Rumah sakit tidak akan berfungsi sendirian pada saat bencana sehingga administrator rumah sakit juga harus melihat melampaui rumah sakit. Interaksi antar komunitas adalah penting karena rumah sakit harus tahu dan membantu membimbing masyarakat untuk memberikan respon terhadap bencana sehingga operasi rumah sakit berjalan sesuai dengan rencana sebab untuk respon optimal dan keberlanjutan rumah sakit selama bencana secara langsung tergantung pada sumber daya dan dukungan yang diterimanya dari lembaga masyarakat lainnya. Sebuah komponen kunci dari interaksi masyarakat adalah respon regional. Rumah Sakit menggunakan rencana saling membantu dan respon regional berencana untuk saling mendukung. Rumah sakit di luar daerah dampak bencana berpotensi bisa mengirim dukungan personel dan peralatan dalam beberapa jam ke rumah sakit.

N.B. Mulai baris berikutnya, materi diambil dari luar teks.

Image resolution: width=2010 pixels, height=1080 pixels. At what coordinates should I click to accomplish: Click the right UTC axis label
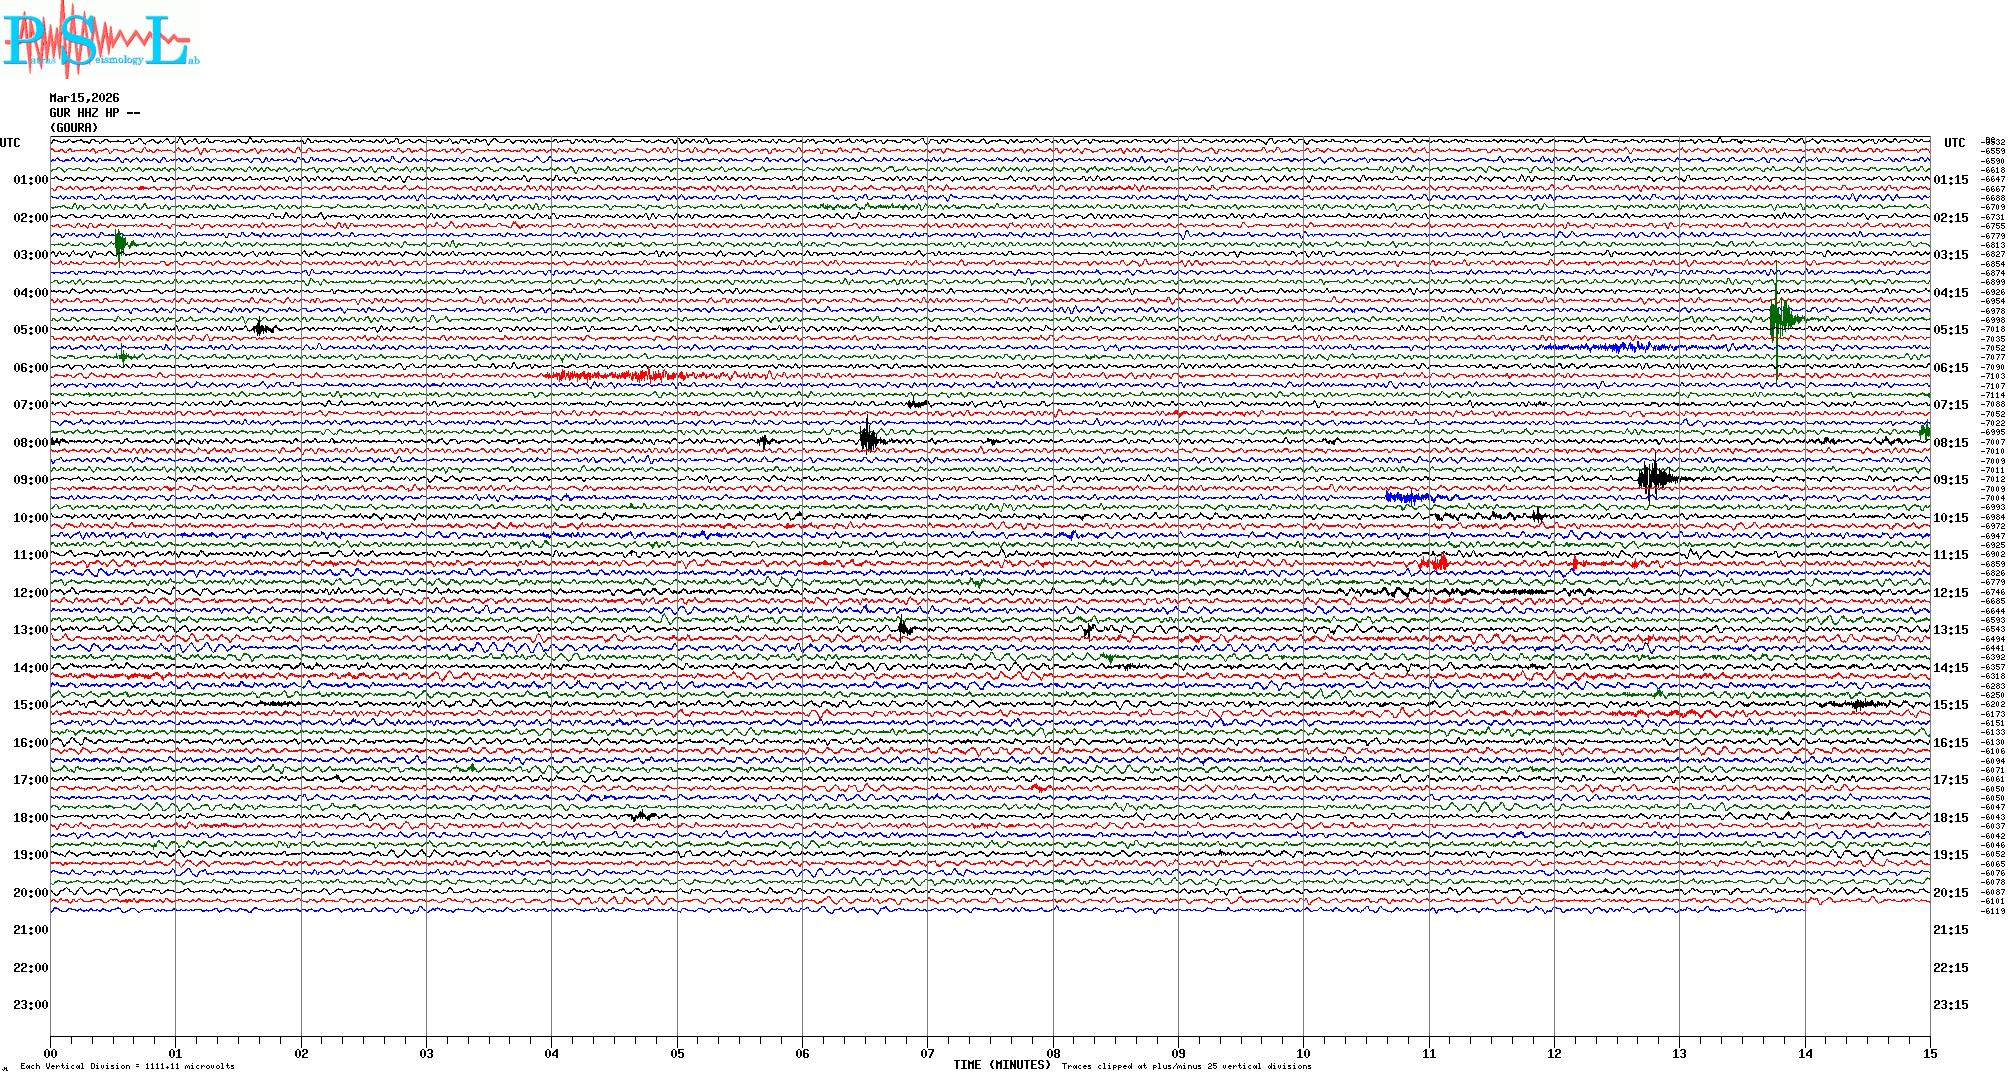[1954, 143]
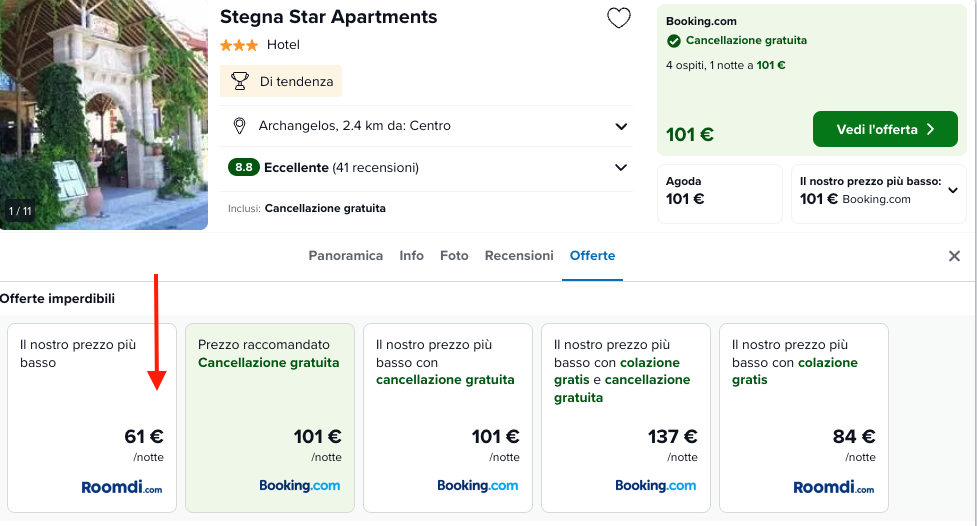
Task: Click the Vedi l'offerta button
Action: click(x=885, y=129)
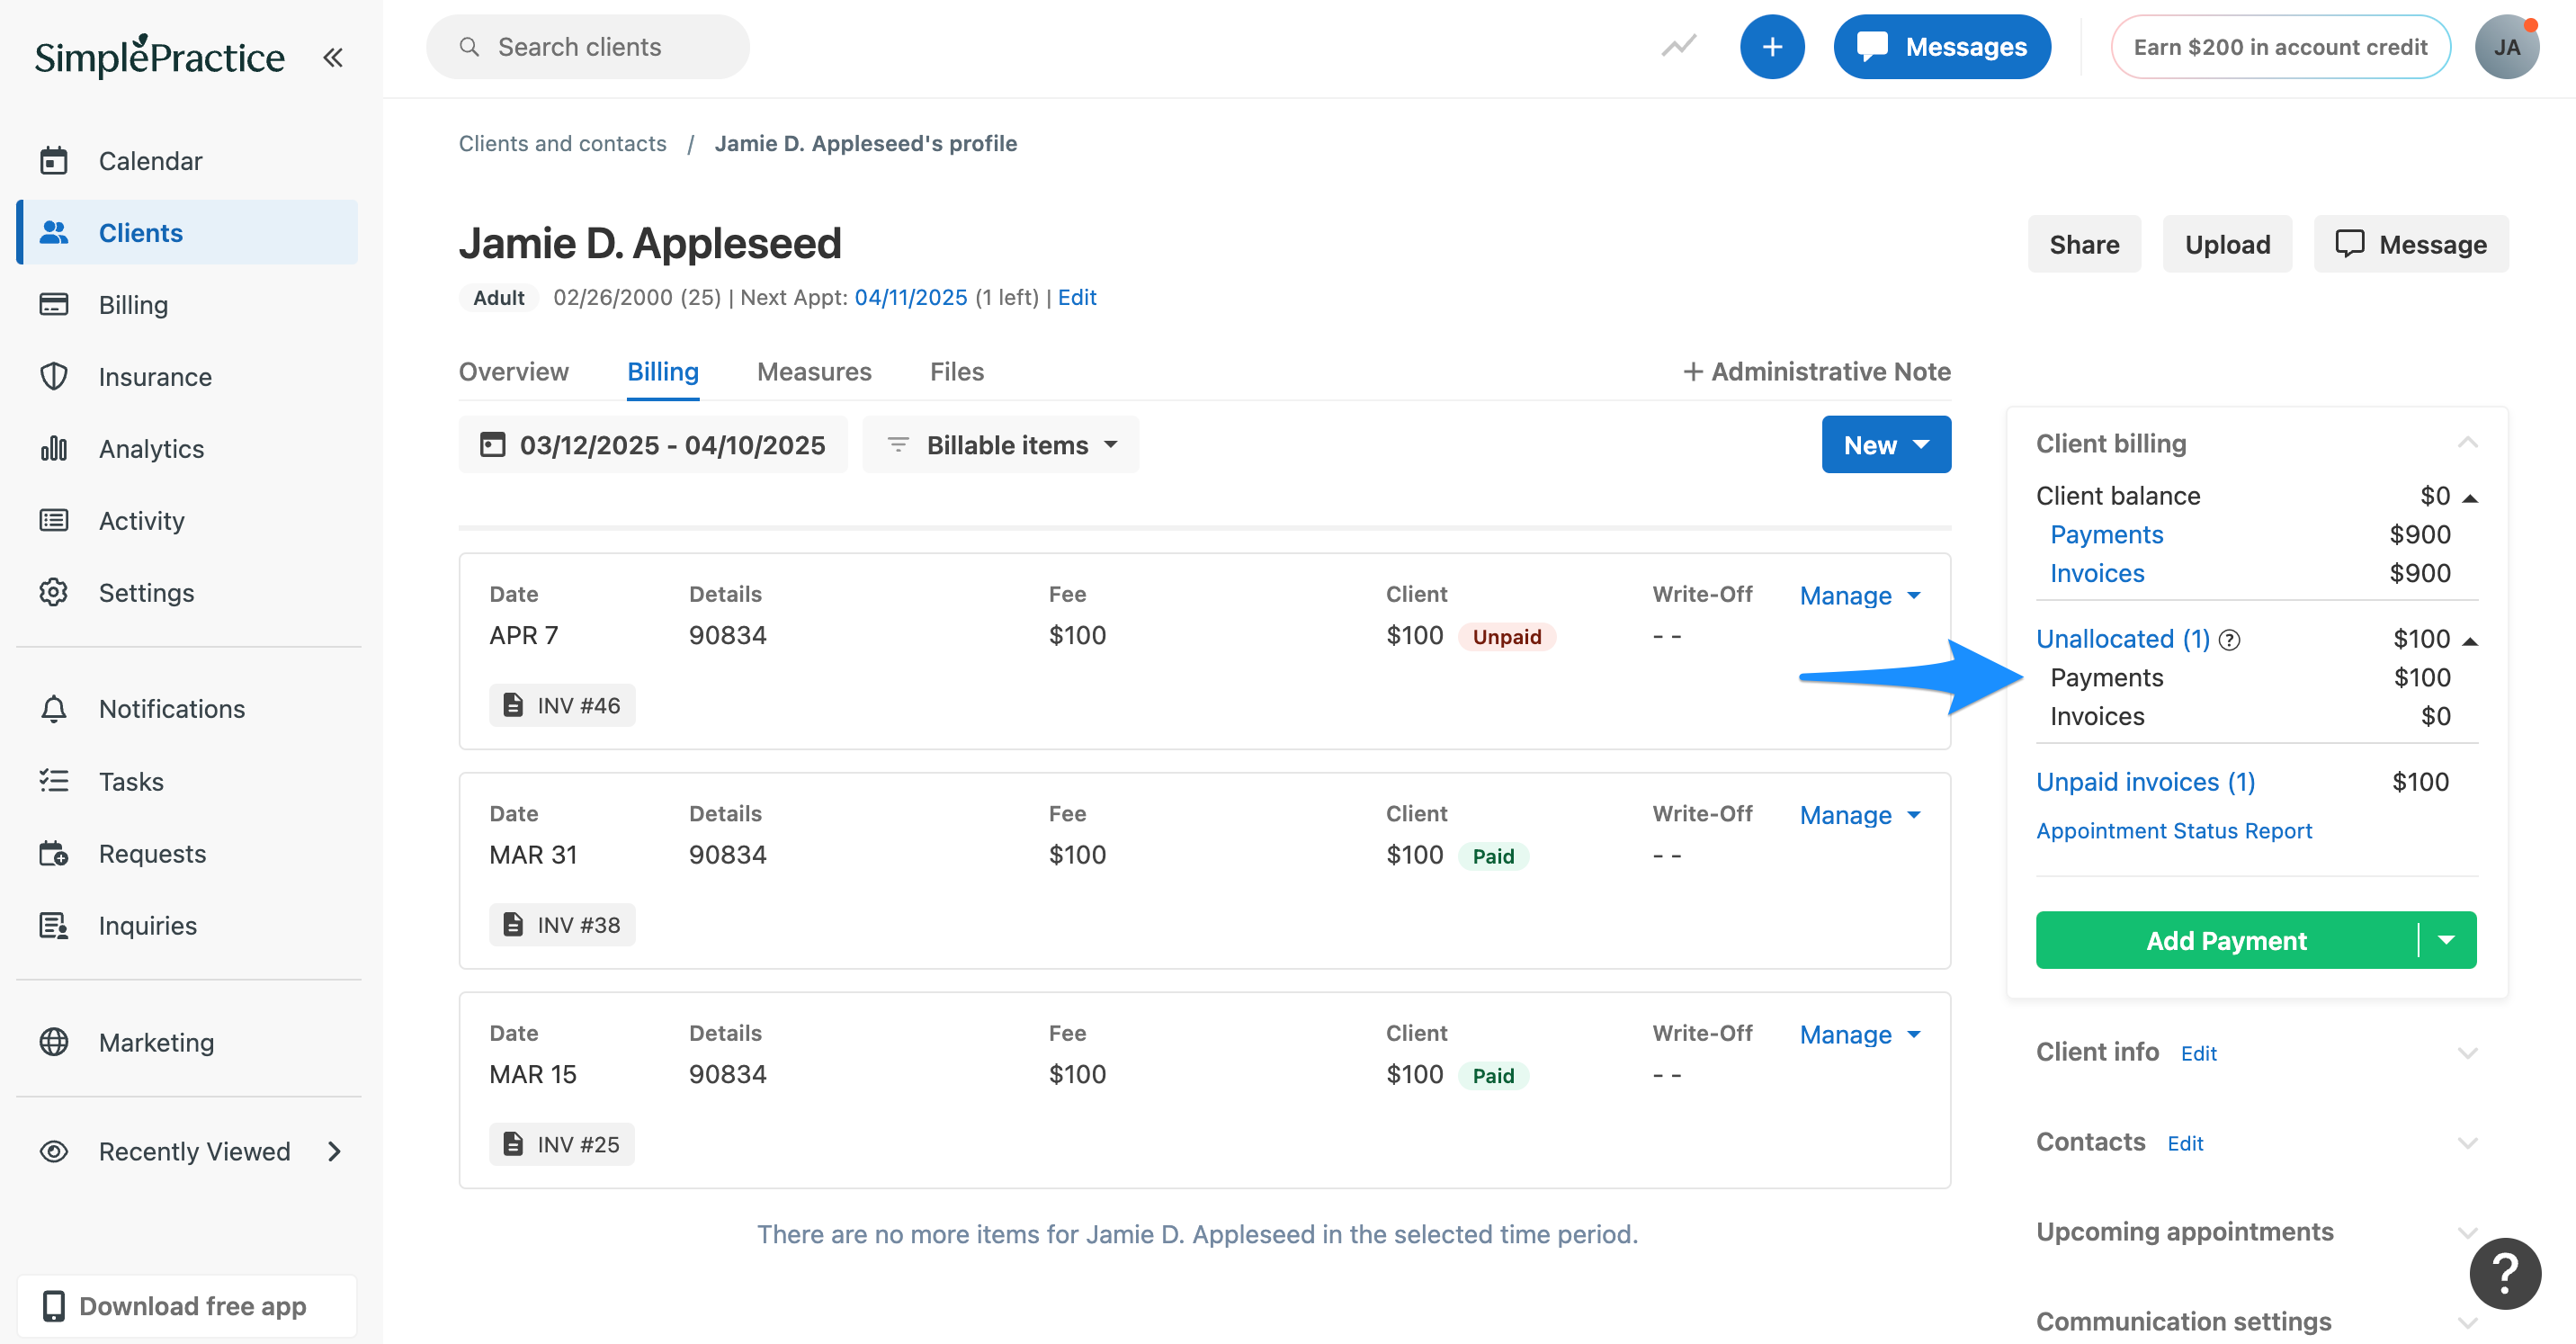This screenshot has height=1344, width=2576.
Task: Open the Billable items filter dropdown
Action: click(x=1000, y=444)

Sten Lennquist (2012) secara lebih rinci mengemukakan berbagai hal yang berkaitan dengan respon rumah sakit terhadap bencana, di antaranya adalah kebutuhan akan perencanaan, proses dan level alert, koordinasi dan komando, kartu tindakan, persiapan rumah sakit, penerimaan korban, pengobatan lanjutan untuk pasien yang terluka, registrasi pasien, pusat informasi rumah sakit, manajemen media, suplai, fungsi-fungsi teknis, komunikasi, dukungan psikologis dari lingkungan sosial, kejadian-kejadian terutama yang melibatkan rumah sakit, jenis kejadian yang spesial dan tahap pemulihan. Rincian dimaksud dapat dipakai sebagai acuan untuk menilai seberapa besar tingkat kesiapan rumah sakit dalam menghadapi bencana.
IMPLEMENTASI KESIAPAN RUMAH SAKIT DI INDONESIA
            Harus diakui bahwa kesiapan rumah sakit di Indonesia dalam menghadapi bencana masih jauh dari ideal. Bahkan bisa dikatakan bahwa rumah sakit- rumah sakit kita belum siap  untuk menghadapi bencana yang mungkin terjadi. Padahal kita sendiri tahu bahwa wilayah Indonesia yang begitu luas sangat rentan terhadap resiko terjadinya bencana. Apa lagi dengan posisi geografis kita yang ada sekarang, resiko bencanapun menjadi sangat beragam.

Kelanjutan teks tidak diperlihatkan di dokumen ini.